In this July 28, 2016 file photo, Rep. Emanuel Cleaver, D-Mo., speaks during the final day of the Democratic National Convention in Philadelphia. Rep. Cleaver says he was surprised by the backlash against how he ended his prayer that opened the new session of the U.S. House on Sunday. Cleaver concluded the prayer with the words, “Amen and A-woman,” which he said was a pun meant to honor the record number of women serving in Congress this session. (Credit: J. Scott Applewhite/AP.)
KANSAS CITY, Missouri — U.S. Rep. Emanuel Cleaver said he was caught off guard by the negative response after he ended his opening prayer on the first day of the new Congress by saying, “Amen and A-woman.”
Cleaver, a United Methodist minister and former mayor of Kansas City, Missouri, is in his ninth term in Congress.
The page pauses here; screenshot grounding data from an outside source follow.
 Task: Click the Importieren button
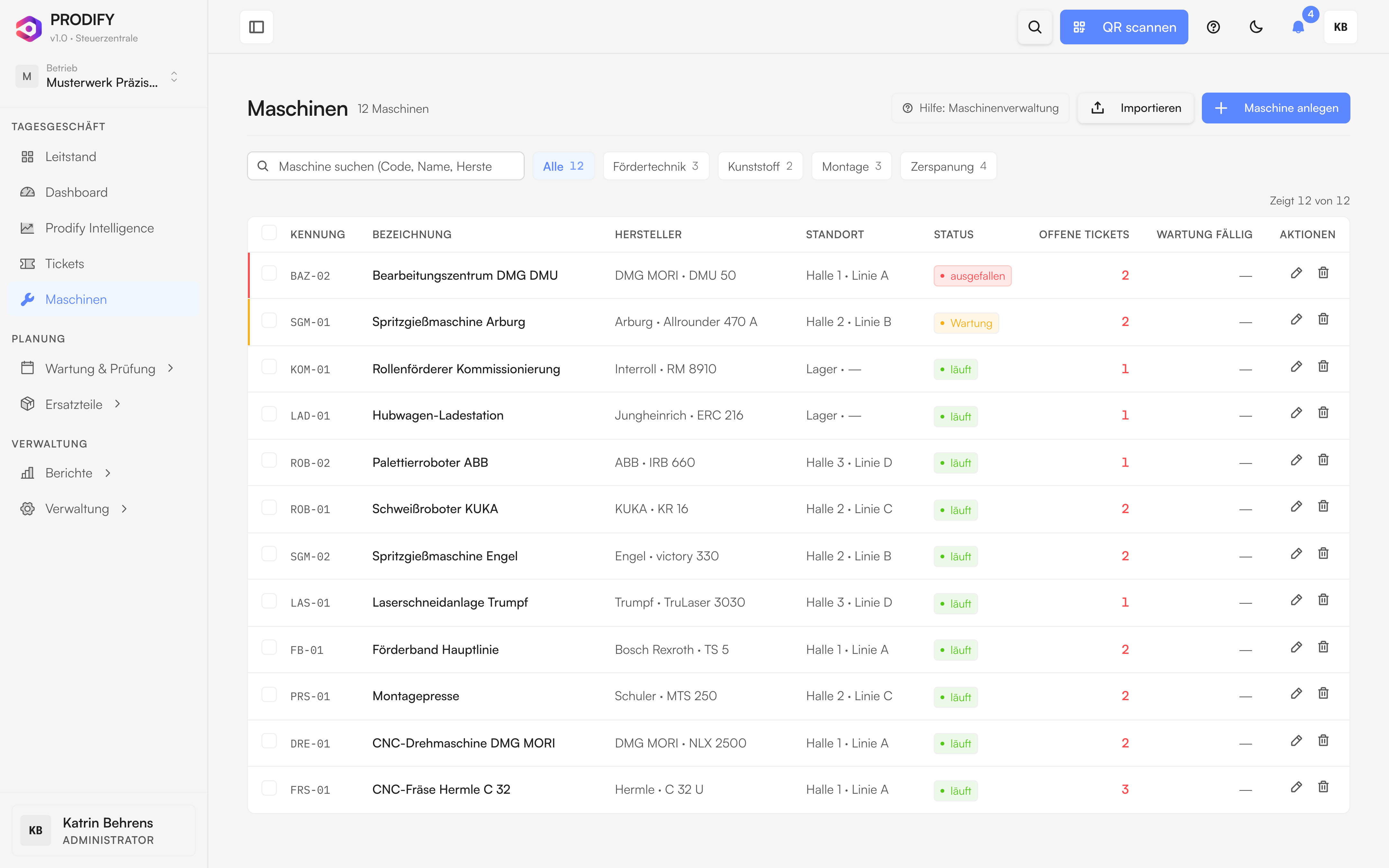coord(1135,108)
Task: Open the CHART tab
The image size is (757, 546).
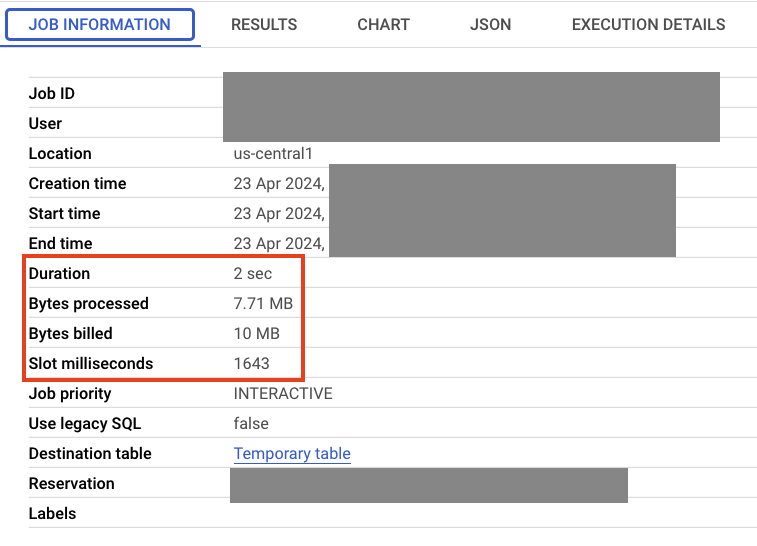Action: (383, 25)
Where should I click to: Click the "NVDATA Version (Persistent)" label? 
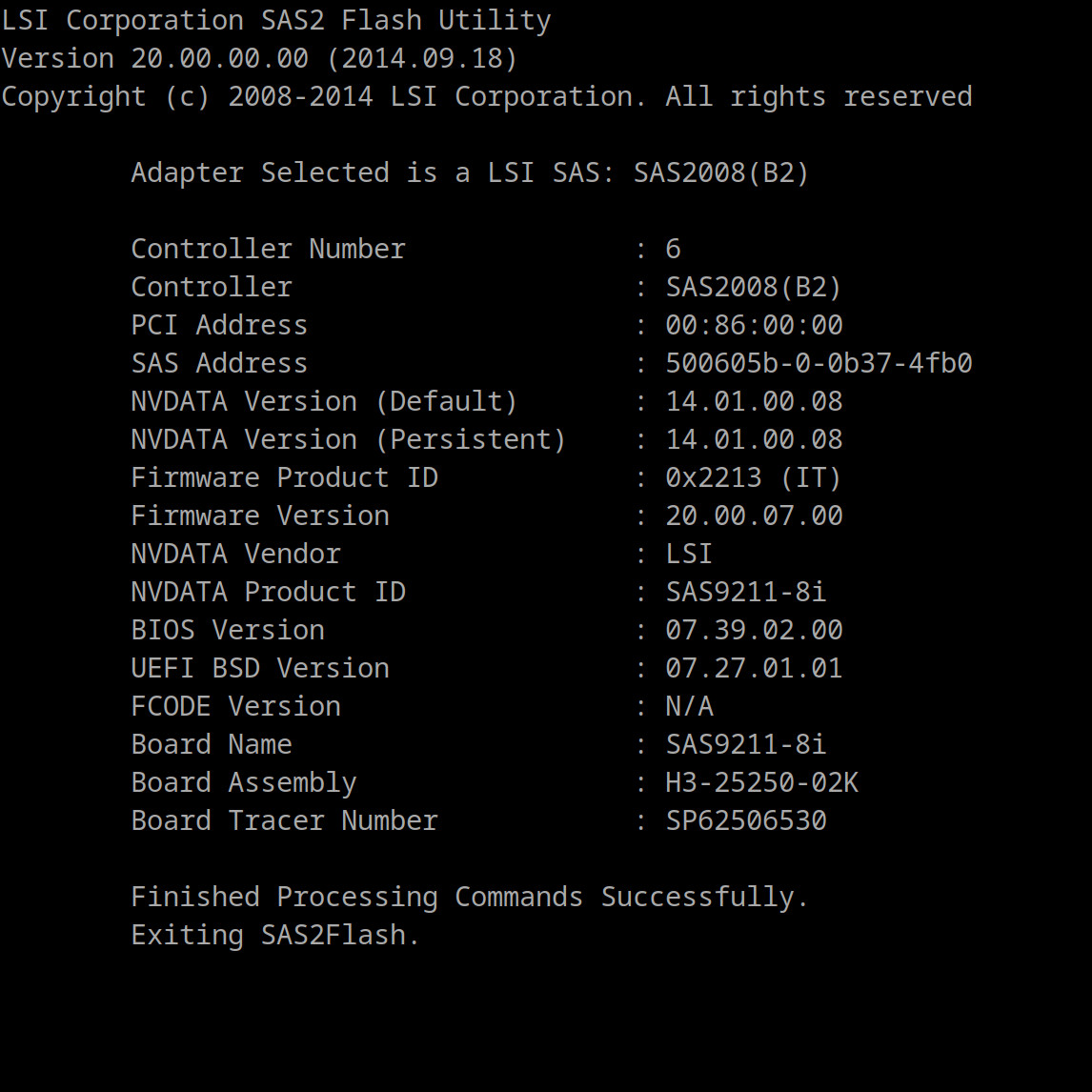[349, 439]
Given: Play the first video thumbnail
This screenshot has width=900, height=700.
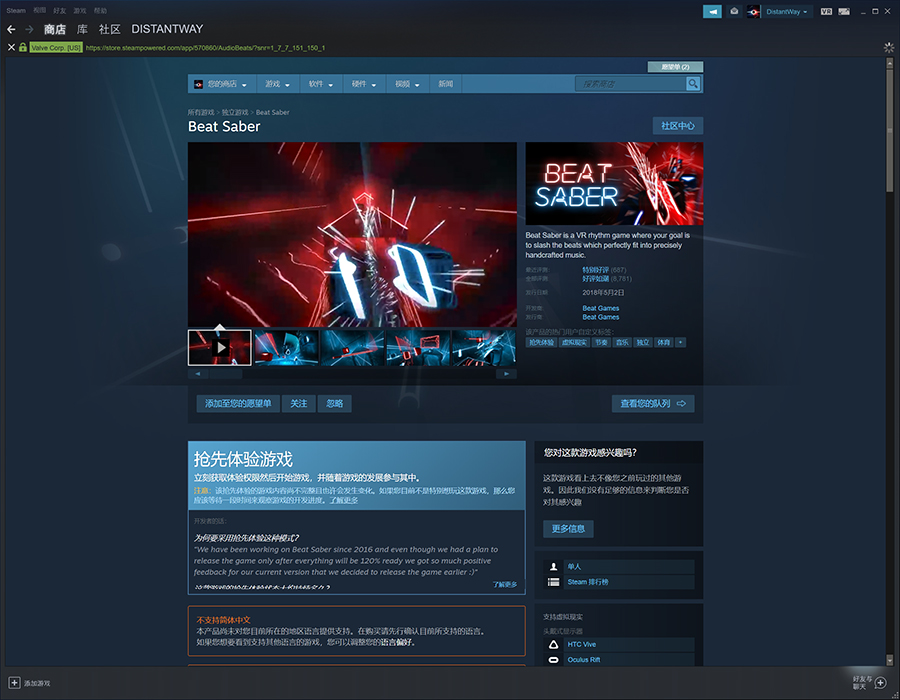Looking at the screenshot, I should point(219,347).
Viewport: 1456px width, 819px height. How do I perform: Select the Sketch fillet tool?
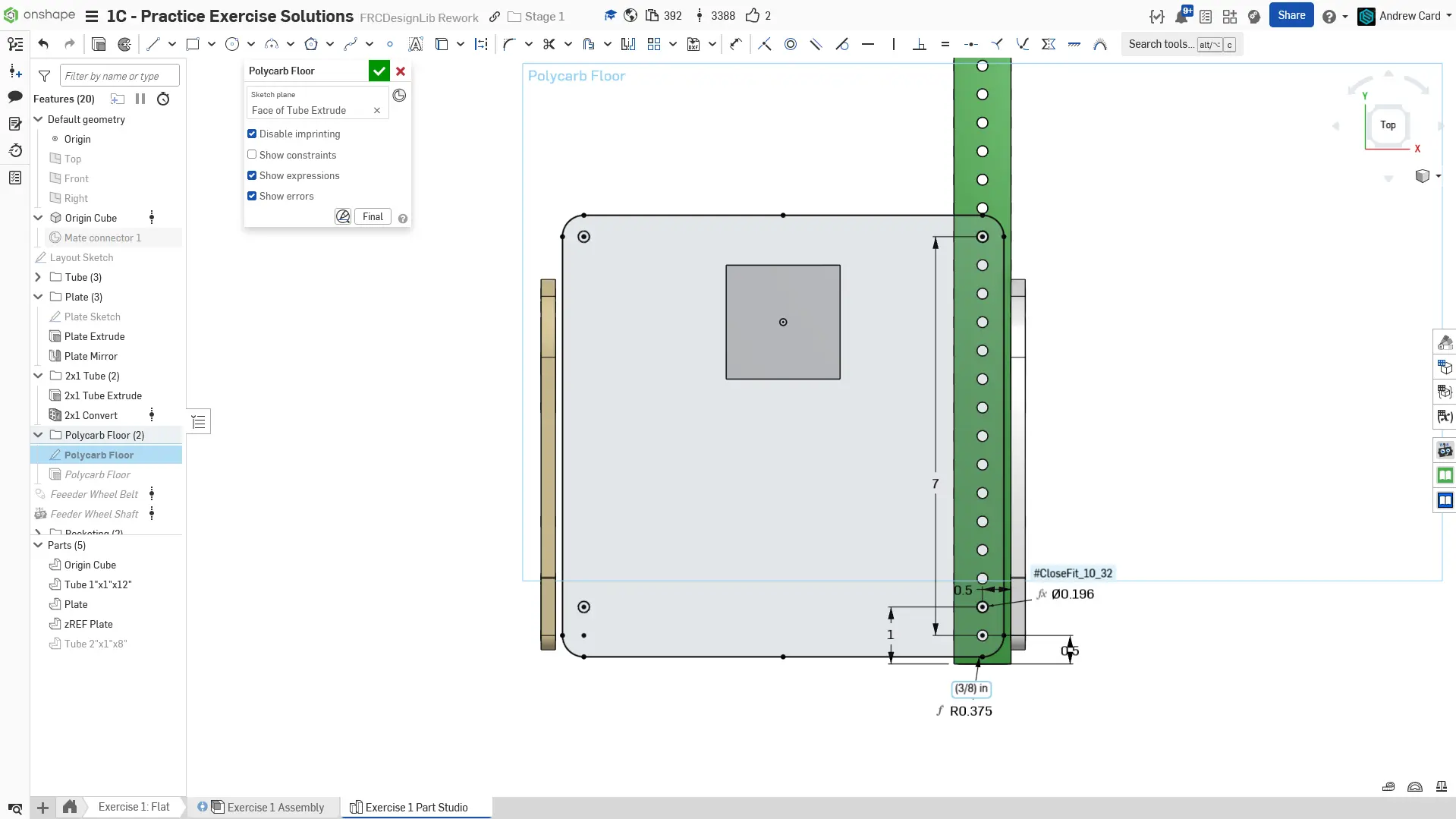(x=509, y=44)
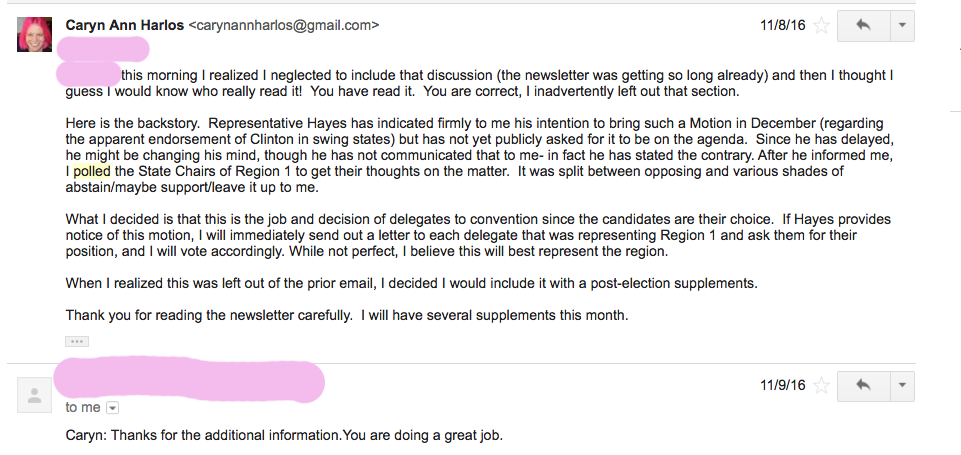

He told the Kansas City Star his “A-woman” reference on Sunday was intended to recognize the record number of women serving in the new Congress.
But it spurred a torrent of criticism from conservatives who accused Cleaver of misunderstanding the meaning of “amen,” a Hebrew word that means “so be it.”
Republican U.S. Rep. Guy Reschenthaler of Pennsylvania incorrectly stated on Twitter that “Amen” has Latin origins, but added, “It’s not a gendered word. Unfortunately, facts are irrelevant to progressives. Unbelievable.”
Cleaver said it was a pun intended as a tribute to his female colleagues and to Rear Adm. Margaret Grun Kibben, the new House chaplain and first woman to hold the role.
There are 144 women serving in the House and Senate. The previous high was 129.
Cleaver said he was “deeply disappointed that my prayer has been misinterpreted and misconstrued by some to fit a narrative that stokes resentment and greater division among portions of our population.”